= Stated task 1 =
Which lines in the rows below contain the word "button"? Report each of those lines in full.

--- Provided passage ---

Telescope Reviews: This is harder than an exoplanet transit!!!

I had the oppertunity (due to clouds!) last night to try and measure the precision of my CCD measurements. I have an "artificial star"--basically an LED flashlight with 5 different sized pin points poked through a metal faceplate typically used for collimation. I decided to try and use the "artificial star" to generate a light curve without scintillation to try and measure how repeatable my CCD's response to light is.

What a journey! First, the light is *way* too bright. I wanted to get 60s exposures similar to a typical exoplanet run for me. I didn't want to destroy the PSF of the "stars" so external filters in front of the flashlight were out--big dew problem last night! I finally wound up with cutting a couple of layers of brown paper bag to put under the faceplate behind the pinholes. That was still too bright--but very red so I put the V filter on the CCD. That allowed me to go 60s exposures without saturating any of the "stars" using my typical optical path for measureing transits...challenge 1 solved!

Challenge 2: Fixing the light leaks around the faceplate! There's a little seam around the faceplate that leaked light that streaked across the faceplate obscuring the stars. I tried several rounds of trying to tape up the seams. It was getting rediculous, every new layer of tape blocked some light, but there was always enough leaking through to confuse the tracking of the stars for aperture placement--especially since the tape kept popping lose over time! Finally I remembered one of the kids posters was on the wall with that putty stuff. I took a piece of putty and rolled it out and tried to jamb it into the gaps all the way around the seam. That helped a lot! A sample image--stretch to breaking--is below. The white ring around everything is my postcard dewshield.

Then I left the CCD acquiring all night as I would when measureing a transit. The "star" was only about 80 feet away...on to challenge 3!

--- Listing ---

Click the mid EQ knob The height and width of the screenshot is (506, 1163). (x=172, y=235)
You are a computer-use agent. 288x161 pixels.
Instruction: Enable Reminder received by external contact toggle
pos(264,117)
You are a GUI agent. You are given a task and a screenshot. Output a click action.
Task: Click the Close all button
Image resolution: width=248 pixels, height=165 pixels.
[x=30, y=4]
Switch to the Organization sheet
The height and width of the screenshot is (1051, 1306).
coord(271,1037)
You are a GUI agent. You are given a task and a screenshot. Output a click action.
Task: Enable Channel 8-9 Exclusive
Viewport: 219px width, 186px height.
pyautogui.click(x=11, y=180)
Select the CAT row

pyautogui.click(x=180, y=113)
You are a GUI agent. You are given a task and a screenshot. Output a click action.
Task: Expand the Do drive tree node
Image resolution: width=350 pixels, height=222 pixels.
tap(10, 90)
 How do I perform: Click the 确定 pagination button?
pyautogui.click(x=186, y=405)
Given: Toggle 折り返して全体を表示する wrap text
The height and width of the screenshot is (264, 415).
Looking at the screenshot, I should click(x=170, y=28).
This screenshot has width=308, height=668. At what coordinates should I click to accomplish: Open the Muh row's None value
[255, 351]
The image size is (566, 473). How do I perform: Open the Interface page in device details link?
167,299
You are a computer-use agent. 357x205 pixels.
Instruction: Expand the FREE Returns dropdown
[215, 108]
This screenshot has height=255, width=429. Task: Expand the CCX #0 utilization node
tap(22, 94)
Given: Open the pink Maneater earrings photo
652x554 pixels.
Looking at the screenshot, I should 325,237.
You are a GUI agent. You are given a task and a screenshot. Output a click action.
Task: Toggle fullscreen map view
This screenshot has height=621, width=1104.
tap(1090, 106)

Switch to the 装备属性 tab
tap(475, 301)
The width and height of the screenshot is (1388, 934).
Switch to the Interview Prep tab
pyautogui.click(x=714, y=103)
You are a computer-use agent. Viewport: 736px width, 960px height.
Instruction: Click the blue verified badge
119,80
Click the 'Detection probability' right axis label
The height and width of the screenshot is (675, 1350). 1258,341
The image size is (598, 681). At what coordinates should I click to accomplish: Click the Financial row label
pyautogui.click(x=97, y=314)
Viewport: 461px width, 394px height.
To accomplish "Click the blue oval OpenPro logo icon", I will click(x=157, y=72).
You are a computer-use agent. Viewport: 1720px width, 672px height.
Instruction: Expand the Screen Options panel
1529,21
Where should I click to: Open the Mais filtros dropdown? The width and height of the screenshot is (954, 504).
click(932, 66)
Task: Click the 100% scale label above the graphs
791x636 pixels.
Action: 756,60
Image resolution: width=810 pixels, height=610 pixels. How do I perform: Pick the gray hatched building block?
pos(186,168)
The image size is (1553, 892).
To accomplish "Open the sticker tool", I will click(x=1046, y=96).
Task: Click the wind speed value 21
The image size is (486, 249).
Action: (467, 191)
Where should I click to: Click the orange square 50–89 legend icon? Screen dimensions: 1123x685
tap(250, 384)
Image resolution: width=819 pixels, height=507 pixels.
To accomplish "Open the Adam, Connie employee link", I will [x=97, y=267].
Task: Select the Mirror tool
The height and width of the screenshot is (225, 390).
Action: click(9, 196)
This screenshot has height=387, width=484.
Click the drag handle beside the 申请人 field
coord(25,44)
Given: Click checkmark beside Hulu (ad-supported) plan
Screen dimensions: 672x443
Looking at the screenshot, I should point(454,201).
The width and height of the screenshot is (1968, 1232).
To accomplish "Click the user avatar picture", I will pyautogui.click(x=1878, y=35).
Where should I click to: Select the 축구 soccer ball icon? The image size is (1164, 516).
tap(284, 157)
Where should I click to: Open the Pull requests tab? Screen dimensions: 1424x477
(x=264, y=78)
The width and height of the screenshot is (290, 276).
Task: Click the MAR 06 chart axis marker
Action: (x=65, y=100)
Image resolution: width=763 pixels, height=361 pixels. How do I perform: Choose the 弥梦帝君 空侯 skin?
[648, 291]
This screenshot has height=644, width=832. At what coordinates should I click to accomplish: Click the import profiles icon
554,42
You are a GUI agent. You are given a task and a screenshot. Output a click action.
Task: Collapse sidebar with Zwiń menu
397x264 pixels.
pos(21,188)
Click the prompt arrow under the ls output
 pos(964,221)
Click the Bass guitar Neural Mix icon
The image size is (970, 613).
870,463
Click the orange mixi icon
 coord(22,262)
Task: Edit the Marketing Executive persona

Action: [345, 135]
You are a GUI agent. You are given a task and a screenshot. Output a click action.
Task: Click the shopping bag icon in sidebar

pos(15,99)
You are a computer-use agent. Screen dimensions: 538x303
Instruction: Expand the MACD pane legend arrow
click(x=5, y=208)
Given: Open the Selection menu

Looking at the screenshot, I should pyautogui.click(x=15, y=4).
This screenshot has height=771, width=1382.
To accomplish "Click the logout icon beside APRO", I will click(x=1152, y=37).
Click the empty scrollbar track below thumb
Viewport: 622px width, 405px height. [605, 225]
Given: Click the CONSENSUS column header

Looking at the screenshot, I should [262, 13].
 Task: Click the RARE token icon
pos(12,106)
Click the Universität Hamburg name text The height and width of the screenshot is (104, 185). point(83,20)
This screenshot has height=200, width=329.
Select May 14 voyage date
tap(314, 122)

---

= Stated task 2 =
In the telescope forum post above, what did the writer use to finally seal the light-leaking seam around the faceplate?

= Task answer 1 =
Task: Click the Close all button
 How do I perform: Click the 确定 pagination button?

= Task answer 2 =
Putty, rolled out and jammed into the gaps all the way around the seam.